> [TASK PROMPT]
Below are some entries. Copy each line in them that holds "computer".

-- DATASET EXTRACT follows --

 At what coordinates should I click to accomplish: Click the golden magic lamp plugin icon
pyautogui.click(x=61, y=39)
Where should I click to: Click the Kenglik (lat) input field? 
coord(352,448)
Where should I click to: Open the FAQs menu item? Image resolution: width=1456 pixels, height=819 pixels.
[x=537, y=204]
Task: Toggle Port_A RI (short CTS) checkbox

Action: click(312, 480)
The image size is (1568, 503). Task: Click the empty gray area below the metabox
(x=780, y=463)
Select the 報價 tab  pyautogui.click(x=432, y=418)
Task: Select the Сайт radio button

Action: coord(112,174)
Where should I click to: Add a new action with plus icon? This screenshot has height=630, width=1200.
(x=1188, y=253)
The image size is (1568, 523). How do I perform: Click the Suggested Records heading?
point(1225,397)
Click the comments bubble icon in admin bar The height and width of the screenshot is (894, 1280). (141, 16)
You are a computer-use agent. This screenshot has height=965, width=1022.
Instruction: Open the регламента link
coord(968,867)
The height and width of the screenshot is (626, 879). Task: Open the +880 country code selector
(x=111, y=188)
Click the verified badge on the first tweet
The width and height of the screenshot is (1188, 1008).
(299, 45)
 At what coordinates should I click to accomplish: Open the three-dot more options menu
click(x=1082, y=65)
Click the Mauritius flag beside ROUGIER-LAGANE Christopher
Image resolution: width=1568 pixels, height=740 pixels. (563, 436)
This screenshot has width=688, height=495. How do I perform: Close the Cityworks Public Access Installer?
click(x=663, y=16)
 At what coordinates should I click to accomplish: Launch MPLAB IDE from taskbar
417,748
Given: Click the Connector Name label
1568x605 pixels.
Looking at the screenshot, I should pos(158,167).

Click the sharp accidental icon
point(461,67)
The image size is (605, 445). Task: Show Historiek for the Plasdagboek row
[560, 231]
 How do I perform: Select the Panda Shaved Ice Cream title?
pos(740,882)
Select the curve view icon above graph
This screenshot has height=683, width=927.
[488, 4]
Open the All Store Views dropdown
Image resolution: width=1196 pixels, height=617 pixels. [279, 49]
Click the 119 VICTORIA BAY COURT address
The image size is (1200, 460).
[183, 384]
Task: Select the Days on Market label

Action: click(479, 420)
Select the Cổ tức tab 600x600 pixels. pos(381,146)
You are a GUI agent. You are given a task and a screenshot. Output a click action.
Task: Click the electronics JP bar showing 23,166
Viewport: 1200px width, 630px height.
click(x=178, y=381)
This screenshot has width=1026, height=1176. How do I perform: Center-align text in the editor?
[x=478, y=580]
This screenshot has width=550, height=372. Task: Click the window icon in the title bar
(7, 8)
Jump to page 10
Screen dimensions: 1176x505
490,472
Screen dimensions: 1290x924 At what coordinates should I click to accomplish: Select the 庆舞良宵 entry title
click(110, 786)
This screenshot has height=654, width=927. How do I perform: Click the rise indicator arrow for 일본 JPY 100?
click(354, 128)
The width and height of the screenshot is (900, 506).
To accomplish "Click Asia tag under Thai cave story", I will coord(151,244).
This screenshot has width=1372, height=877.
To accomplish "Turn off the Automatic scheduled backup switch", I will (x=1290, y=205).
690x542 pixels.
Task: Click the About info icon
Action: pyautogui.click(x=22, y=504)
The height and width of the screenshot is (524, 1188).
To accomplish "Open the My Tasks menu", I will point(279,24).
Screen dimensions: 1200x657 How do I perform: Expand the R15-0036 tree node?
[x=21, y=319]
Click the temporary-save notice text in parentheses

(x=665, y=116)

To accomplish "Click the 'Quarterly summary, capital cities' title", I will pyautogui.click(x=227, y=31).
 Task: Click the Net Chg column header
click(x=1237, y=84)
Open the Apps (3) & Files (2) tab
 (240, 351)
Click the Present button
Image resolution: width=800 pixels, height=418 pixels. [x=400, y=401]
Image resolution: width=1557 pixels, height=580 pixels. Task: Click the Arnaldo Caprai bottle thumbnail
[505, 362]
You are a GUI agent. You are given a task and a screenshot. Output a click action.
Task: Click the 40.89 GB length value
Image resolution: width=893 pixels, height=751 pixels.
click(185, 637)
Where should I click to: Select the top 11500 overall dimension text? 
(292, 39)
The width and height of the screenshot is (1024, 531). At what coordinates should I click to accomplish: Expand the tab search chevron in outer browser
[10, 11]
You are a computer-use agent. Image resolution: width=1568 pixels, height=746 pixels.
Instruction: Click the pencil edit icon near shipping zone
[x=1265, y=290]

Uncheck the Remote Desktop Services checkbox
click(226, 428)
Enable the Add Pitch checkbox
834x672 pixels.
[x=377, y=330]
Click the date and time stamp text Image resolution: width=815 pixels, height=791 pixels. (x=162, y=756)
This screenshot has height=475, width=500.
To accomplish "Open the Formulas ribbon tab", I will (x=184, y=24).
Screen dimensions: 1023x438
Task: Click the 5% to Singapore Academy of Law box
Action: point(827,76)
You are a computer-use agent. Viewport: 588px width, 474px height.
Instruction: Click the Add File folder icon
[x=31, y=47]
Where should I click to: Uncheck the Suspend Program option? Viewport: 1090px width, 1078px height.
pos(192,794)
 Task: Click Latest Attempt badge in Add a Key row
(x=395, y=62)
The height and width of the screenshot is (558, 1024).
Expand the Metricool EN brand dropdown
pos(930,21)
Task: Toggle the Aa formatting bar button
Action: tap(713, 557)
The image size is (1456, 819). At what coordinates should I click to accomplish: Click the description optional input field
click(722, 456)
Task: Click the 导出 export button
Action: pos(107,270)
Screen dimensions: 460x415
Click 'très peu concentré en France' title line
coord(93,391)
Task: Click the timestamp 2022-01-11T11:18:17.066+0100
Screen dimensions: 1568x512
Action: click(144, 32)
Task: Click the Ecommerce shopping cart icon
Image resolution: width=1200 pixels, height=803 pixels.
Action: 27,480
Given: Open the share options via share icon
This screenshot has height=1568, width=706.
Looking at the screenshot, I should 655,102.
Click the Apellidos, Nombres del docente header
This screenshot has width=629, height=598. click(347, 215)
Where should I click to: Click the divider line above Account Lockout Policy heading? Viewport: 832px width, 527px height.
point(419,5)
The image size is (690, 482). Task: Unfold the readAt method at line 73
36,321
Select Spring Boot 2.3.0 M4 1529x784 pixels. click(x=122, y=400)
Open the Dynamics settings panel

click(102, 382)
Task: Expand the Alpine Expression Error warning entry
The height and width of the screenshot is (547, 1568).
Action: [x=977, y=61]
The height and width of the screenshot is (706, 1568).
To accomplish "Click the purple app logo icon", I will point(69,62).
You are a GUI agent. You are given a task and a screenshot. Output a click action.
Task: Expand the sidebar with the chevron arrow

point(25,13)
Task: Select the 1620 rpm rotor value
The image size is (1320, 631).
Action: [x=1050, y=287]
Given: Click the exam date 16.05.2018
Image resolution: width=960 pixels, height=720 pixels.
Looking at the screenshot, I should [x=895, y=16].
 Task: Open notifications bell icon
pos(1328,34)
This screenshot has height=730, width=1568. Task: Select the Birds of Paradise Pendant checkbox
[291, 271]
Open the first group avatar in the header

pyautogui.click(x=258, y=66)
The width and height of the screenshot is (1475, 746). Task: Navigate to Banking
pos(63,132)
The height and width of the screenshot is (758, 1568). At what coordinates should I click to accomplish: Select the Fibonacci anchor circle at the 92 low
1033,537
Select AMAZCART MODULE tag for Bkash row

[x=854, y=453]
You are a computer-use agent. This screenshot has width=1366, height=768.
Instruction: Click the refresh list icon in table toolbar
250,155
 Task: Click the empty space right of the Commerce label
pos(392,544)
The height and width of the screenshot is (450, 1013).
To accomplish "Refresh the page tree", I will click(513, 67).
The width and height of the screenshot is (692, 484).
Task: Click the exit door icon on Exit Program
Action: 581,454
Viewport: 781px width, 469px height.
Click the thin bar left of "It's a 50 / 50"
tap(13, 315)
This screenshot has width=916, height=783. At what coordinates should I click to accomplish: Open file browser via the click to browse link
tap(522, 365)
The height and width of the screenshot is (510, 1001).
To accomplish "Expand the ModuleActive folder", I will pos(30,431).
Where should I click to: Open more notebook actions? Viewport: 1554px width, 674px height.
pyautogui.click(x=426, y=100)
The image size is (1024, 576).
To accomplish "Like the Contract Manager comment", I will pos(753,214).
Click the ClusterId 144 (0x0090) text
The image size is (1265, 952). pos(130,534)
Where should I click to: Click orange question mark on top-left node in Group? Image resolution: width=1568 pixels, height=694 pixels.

-- DATASET EXTRACT concluded --

> [SOLUTION TO THIS EXERCISE]
You are a computer-use agent. This screenshot has height=965, width=1022.
You are a computer-use agent. Image resolution: width=1568 pixels, height=746 pixels.
You are a computer-use agent. Viewport: 588px width, 474px height.
You are a computer-use agent. This screenshot has width=1366, height=768.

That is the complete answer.